Work to complete =>
Reproduce every line of the material below word for word, with nothing changed, added, or left out.
[start]
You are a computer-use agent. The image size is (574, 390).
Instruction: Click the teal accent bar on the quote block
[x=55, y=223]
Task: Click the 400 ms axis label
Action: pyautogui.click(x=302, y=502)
[end]
Output =>
You are a computer-use agent. The image size is (574, 390).
Instruction: Click the teal accent bar on the quote block
[x=55, y=223]
Task: Click the 400 ms axis label
Action: pyautogui.click(x=302, y=502)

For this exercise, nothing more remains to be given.